:: Input data

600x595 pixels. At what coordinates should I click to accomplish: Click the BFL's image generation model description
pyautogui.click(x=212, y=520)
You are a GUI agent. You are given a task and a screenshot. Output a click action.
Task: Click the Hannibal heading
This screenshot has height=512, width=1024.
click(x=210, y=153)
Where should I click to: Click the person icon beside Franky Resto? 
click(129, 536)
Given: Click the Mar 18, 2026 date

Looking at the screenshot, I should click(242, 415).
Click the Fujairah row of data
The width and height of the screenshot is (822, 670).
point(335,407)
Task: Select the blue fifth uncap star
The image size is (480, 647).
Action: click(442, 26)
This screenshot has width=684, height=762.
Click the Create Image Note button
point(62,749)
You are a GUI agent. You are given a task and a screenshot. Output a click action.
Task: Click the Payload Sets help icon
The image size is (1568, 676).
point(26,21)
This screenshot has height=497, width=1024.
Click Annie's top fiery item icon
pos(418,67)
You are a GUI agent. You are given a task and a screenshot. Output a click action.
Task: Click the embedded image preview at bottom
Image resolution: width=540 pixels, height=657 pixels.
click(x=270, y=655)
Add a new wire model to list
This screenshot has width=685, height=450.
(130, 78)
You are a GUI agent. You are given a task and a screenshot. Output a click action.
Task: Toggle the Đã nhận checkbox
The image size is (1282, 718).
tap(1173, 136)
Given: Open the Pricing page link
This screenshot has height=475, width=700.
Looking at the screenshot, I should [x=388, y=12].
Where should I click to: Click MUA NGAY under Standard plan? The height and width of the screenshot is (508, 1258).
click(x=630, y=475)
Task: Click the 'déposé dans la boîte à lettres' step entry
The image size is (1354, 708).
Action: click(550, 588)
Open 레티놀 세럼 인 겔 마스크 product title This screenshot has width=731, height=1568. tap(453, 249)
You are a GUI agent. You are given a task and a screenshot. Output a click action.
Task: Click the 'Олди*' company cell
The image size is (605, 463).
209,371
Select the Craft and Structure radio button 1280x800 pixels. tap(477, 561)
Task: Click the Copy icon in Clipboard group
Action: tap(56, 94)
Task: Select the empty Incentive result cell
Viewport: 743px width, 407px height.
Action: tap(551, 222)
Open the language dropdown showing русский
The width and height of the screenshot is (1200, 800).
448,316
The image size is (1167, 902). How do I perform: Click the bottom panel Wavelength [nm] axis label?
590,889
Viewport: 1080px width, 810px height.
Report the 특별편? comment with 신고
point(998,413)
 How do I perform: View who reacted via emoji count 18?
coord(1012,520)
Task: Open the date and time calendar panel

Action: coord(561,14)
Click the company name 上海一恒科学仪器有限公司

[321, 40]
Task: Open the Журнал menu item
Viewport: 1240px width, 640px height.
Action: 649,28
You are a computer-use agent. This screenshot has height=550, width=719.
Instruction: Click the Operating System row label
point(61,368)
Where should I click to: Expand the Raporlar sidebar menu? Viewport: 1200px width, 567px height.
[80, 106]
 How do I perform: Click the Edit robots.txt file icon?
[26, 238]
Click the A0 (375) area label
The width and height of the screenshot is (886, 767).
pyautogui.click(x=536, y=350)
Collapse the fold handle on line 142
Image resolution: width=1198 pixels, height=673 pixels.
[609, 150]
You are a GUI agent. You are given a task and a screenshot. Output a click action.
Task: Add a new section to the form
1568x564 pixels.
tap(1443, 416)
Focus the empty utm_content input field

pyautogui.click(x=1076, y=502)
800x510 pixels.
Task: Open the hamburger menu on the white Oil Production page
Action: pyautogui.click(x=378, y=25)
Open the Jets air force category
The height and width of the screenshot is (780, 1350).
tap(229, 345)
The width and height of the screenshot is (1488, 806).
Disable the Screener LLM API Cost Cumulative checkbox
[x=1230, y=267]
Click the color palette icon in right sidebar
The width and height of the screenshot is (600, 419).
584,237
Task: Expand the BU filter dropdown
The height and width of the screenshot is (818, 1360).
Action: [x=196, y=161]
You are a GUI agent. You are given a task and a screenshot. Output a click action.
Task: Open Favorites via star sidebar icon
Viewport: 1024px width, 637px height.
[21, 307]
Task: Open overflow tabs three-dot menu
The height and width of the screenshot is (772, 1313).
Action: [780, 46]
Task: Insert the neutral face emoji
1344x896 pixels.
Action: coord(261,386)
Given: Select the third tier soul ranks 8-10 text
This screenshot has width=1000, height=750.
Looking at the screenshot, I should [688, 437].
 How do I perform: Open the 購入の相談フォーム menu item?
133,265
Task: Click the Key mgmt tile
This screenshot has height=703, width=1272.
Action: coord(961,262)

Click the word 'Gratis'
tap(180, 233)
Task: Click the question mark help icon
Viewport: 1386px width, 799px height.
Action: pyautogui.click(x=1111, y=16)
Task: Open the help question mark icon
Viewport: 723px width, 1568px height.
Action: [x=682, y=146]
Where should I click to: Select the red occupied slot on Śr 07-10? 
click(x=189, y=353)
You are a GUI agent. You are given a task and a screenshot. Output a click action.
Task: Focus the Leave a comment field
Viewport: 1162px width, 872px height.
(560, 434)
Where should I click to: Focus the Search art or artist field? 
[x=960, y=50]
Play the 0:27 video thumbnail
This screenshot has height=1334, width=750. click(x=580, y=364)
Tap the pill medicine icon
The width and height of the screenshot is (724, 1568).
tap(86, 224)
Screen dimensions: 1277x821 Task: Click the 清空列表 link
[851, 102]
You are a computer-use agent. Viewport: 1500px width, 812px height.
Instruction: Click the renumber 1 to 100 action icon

::::

§ Exercise requirements: Filter the records for lines holding the string "question". Copy each one.

§ Your response:
Task: Click the question mark help icon
Task: Open the help question mark icon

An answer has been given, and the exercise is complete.